Texto de lectura |
33. De este día podemos decir que la divina Señora quedó hecha Madre de piedad y de misericordia, y de misericordia grande, por dos razones: la una, porque desde entonces con especial afecto y deseo quiso comunicar sin envidia los tesoros de la gracia que había conocido y recibido; y así le resultó de este beneficio tan ad­mirable dulzura y benigno corazón, que le quisiera dar a todos y depositarlos en él para que fueran partícipes del amor divino que allí ardía. La segunda razón es, porque este amor a la salud humana que concibió María Purísima fue una de las mayores disposiciones que la proporcionaron para concebir al Verbo Eterno en sus virgi­nales entrañas. Y era muy conveniente que toda fuese misericordia, benignidad, piedad y clemencia la que sola había de engendrar y parir al Verbo Humanado, que por su misericordia, clemencia y amor quiso humillarse hasta nuestra naturaleza y nacer de ella pasible por los hombres. El parto dicen que sigue al vientre, porque lleva sus condiciones, como el agua de los minerales por donde corre; y aunque este parto salió con ventajas de Divinidad, pero también llevó las condiciones de la Madre en el grado posible, y no fuera proporcionada para concurrir con el Espíritu Santo a esta concepción, en la que sólo faltó varón, si no tuviera correspondencia con el Hijo en las calidades de la humanidad.
34. Salió de esta visión María Santísima, y todo lo restante del día lo ocupó en las oraciones y peticiones que el Señor la ordenaba, creciendo su fervor y quedando más herido el corazón de su Esposo; de suerte que —a nuestro entender— ya se le tardaba el día y la hora de verse en los brazos y a los pechos de su querida.
Doctrina que me dio la Reina Santísima.
35. Hija mía carísima, grandes fueron los favores que hizo conmigo el brazo del Altísimo en las visiones de su Divinidad que me comunicó estos días antes de concebirle en mis entrañas. Y aun­que no se me manifestaba inmediata y claramente sin velo, pero fue por modo altísimo y con efectos reservados a su sabiduría. Y cuan­do, renovando el conocimiento con las especies que me habían que­dado de lo que había visto, me levantaba en espíritu y conocía quién era Dios para los hombres y quiénes ellos para Su Majestad, aquí se inflamaba mi corazón en amor y se dividía de dolor, porque co­nocía juntamente el peso del amor inmenso con los mortales y el ingratísimo olvido de tan incomprensible bondad. En esta conside­ración muriera muchas veces, si no me confortara y conservara el mismo Dios. Y este sacrificio de su sierva fue gratísimo a Su Ma­jestad y le aceptó con más complacencia que todos los holocaustos de la antigua ley, porque miró a mi humildad y se agradó mucho de ella. Y cuando en estos actos me ejercitaba, me hacía grandes misericordias para mí y para mi pueblo.

Tus indicaciones | Prolonga el texto sobre la Virgen María a partir de su última oración. El listado es material aparte, sin relación con el texto sobre la Virgen María.

Muestra de datos |

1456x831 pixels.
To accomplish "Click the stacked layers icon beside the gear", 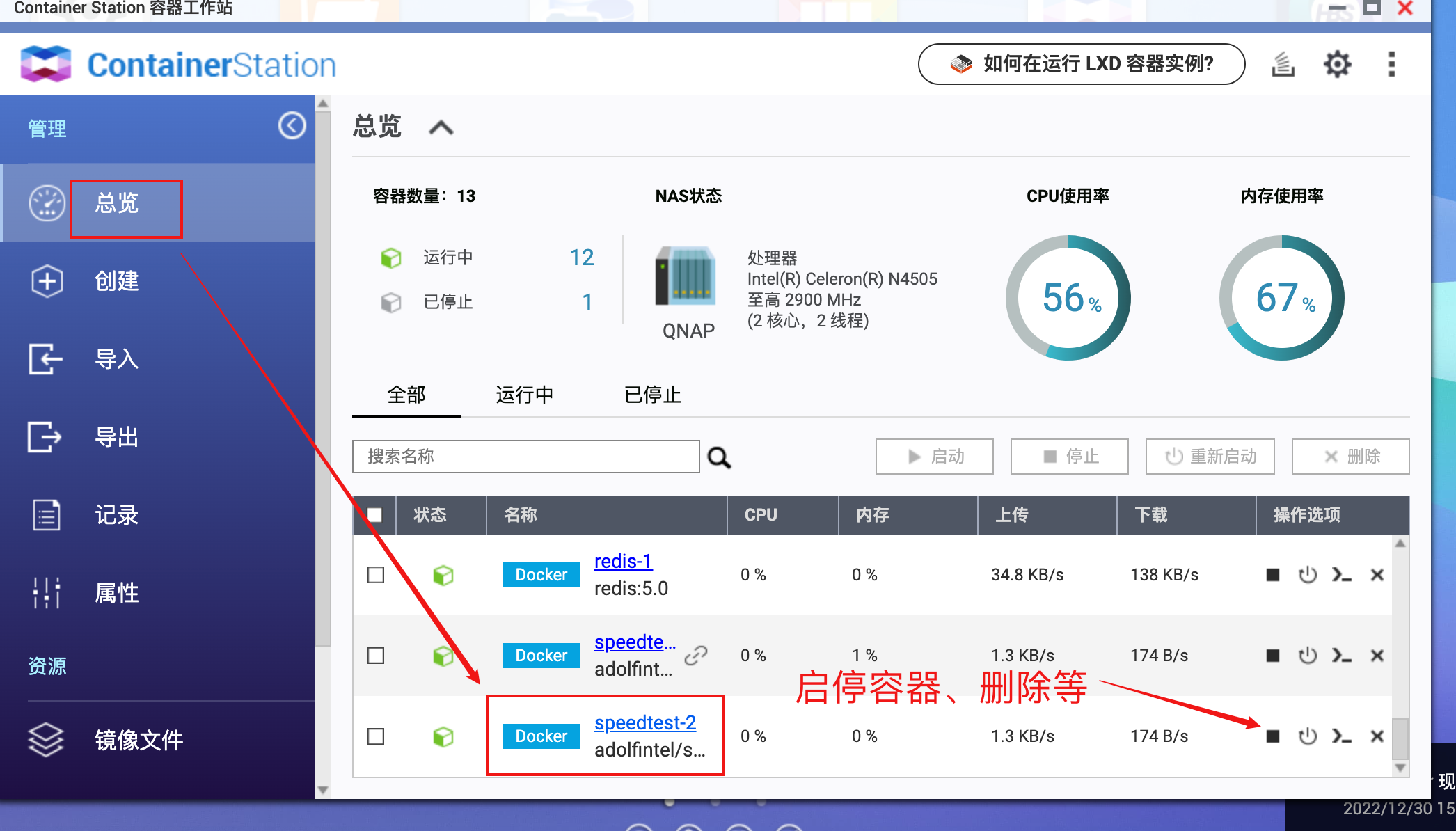I will click(1283, 65).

Ejercicio resuelto |
36. Estos sacramentos, carísima, te manifiesto para que te le­vantes a imitarme, según tus flacas fuerzas, ayudadas con la gracia, alcanzaren, mirando como a dechado y ejemplar las obras que has conocido. Pondera mucho y pesa repetidas veces con la luz y la razón cuánto deben corresponder los mortales a tan inmensa piedad y aquella inclinación que tiene Dios a socorrerles. Y a esta verdad has de contraponer el pesado y duro corazón de los mismos hijos de Adán. Y quiero que tu corazón se resuelva y convierta en afectos de agradecimiento al Señor y en compasión de esta desdicha de los hombres. Y te aseguro, hija mía, que el día de la residencia general,

la mayor indignación del justo juez ha de ser por haber olvidado los hombres ingratísimos esta verdad, y ella será tan poderosa, que los argüirá aquel día con tal confusión suya, que por ella se arro­jaran en el abismo de las penas cuando no hubiera ministros de justicia Divina que lo ejecutaran.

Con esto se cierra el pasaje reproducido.